Many Australian travellers are used to getting vaccines to visit exotic destinations safely, but even with the roll out of the COVID-19 vaccine the international travel situation remains precarious, according to experts.
"We've always had several countries requiring yellow fever vaccinations. [COVID-19] is a different order of magnitude," said Professor Adrian Esterman, epidemiologist at the University of South Australia. "This disease is so severe, that this situation will be pretty much on its own in terms of international travel."
Not only are airlines requiring pre-departure and post-arrival testing of travellers for the virus, but the International Air Transport Agency (IATA) and World Health Organisation (WHO), have proposed travel passes and "immunity passports" for travellers, stating whether they have been vaccinated. Just like an ordinary passport, they wouldn't be allowed on the plane without these documents.
"We've never had another situation where people will be required to both be vaccinated and tested when travelling. I can't think of any other disease where that's happened," says Professor Esterman.
Professor Esterman says the 95 per cent efficacy that BioNTech CEO Ugur Sahin claims against COVID-19 symptoms is very high for a vaccine, but the estimated 50 per cent efficacy against transmission means the vaccination doesn't guarantee an individual is not infectious.
"Although the COVID vaccines we have at the moment that have been distributed are showing good protection against the disease, we're not sure if the vaccine is preventing the spread of the virus" says Dr Adam Taylor, virologist at Griffith University.
"Whether the vaccine prevents transmission is the important part when it comes to travel and the COVID passport. That data will likely become available in the coming months."
Dr Taylor believes it is "vitally important" for air travel to recommence if we want to return to a pre-COVID "normal".

Input data:
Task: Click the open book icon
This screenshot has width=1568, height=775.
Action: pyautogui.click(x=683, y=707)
---
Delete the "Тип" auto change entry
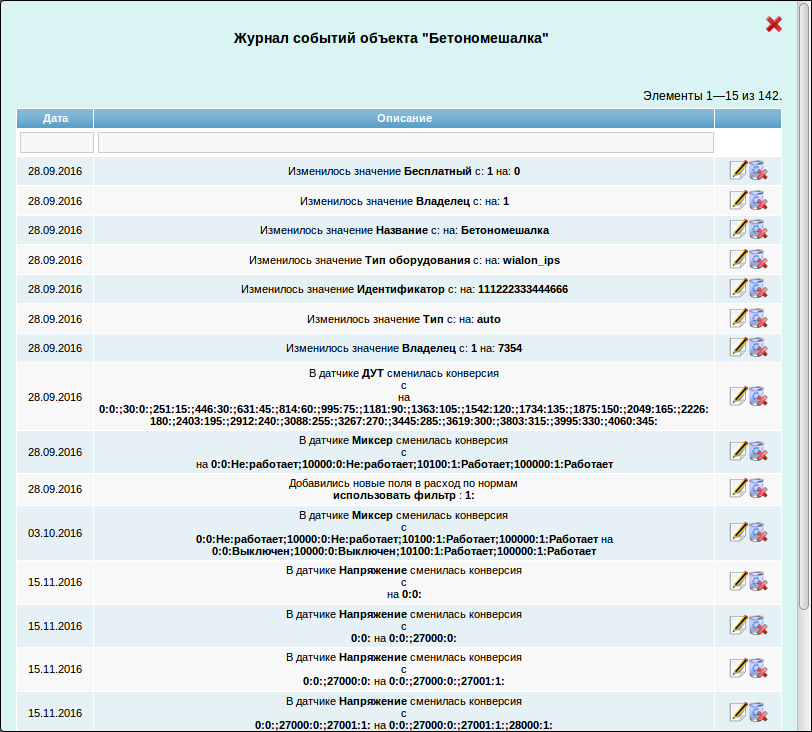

What to work on: Rewrite the COVID-19 travel article from "Not only are" up to and including "is not infectious.", putting "vaccine passports" in place of "immunity passports". The entries come from a different source than the article.

Response to the task:
Not only are airlines requiring pre-departure and post-arrival testing of travellers for the virus, but the International Air Transport Agency (IATA) and World Health Organisation (WHO), have proposed travel passes and "vaccine passports" for travellers, stating whether they have been vaccinated. Just like an ordinary passport, they wouldn't be allowed on the plane without these documents.
"We've never had another situation where people will be required to both be vaccinated and tested when travelling. I can't think of any other disease where that's happened," says Professor Esterman.
Professor Esterman says the 95 per cent efficacy that BioNTech CEO Ugur Sahin claims against COVID-19 symptoms is very high for a vaccine, but the estimated 50 per cent efficacy against transmission means the vaccination doesn't guarantee an individual is not infectious.